Гауди избрал именно эти пространственные формы в качестве основных «кирпичей» своей геометрии архитектурного формообразования. Мастер не мог использовать эти абстрагированные формы в чистом виде, изымая их из природного окружения, где они всегда фактурны — покрыты цветом и растительностью или камнями; заметим, что пространственный промежуток между двумя холмами всегда имеет форму гиперболического параболоида, хотя и не воспринимается таковым, как правило. Поэтому-то, заимствовав у природы геометрический принцип, Гауди затем покрывал его естественным декором[48]. Так, на фасаде Рождества храма Саграда Фамилиа, колокольни которого представляют собой правильные параболоиды, тщательно воспроизведено более ста видов животных и столько же растений. Это «простое» воспроизведение природы, «незамысловатое» подражание ей стали фактически подлинной революцией в архитектуре, осуществленной одним человеком — без манифестов и лозунгов.

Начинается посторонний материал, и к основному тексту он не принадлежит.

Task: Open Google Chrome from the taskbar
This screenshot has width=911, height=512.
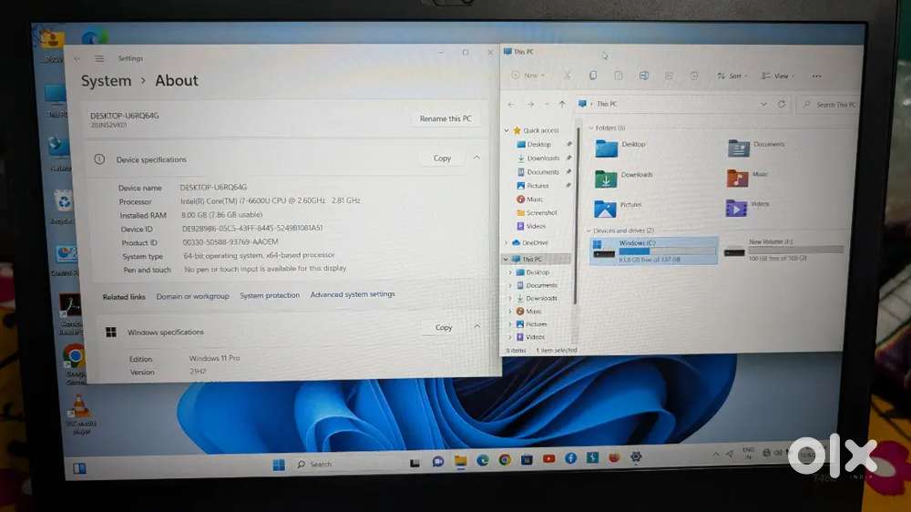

Во внимании к гармонии пропорций, цвету, свету Гауди считал себя прямым продолжателем византийской и готической традиций — об этом он часто говорил в своих беседах в подвале дома Мила? и на стройплощадке храма. Но точно так же он иногда выражал свое отношение к барокко, а само его творчество навсегда сохранило и отпечаток стиля «мудехар», и привязанность к народной каталонской архитектуре.
Казалось бы, чистота принципов формообразования, свойственная Гауди, должна была произвести некоторый общий поворот в архитектуре. Но этого не произошло из-за вневременного характера идей мастера. Воплощенные в его работах принципы никак не связаны с маятниковым колебанием художественных течений XX в. Концепция архитектора, никогда не принявшая связной литературной формы, осталась известной лишь узкому кругу друзей в то самое время, когда в европейской архитектуре близилось торжество идей функционалистов и пуристов всякого рода, певцов прямой линии и глашатаев прямого угла. Когда Гауди умер, в Дессау строился «Баухауз» Гропиуса.
В основе творчества каталонского архитектора сказывался в то же время принцип коллажа, выработанный им совершенно самостоятельно — намного раньше, чем о нем заговорили дадаисты, кубисты или сюрреалисты. Хотя формально и сопряженный с эклектикой как таковой и с эклектической доктриной архитектурной школы, которую прошел Гауди, — это совершенно персона-листический прием. Для раскрытия его в полноте воспользуемся характеристикой той работы, которую мы сознательно оставили в стороне в ходе хронологического описания проектов и построек. Речь идет о работе архитектора над реконструкцией (по условиям задания — реставрацией) главного собора в городе Пальма ди Мальорка в период с 1904 по 1914 г.
Работы по преобразованию древней мусульманской мечети в готический храм начались при короле Хайме I — завоевателе Балеарских островов, однако опоры, разделяющие нефы собора, были воздвигнуты лишь к 1406 г., и все сооружение было завершено лишь в 1613 г. Собор (длиной 120 м.) очень высок: до замкового камня центрального нефа 20-метровой ширины — 44 м. от уровня пола. После землетрясения 1851 г. возникла очевидная опасность обрушений и начались реконструктивные работы, тянувшиеся несколько десятилетий.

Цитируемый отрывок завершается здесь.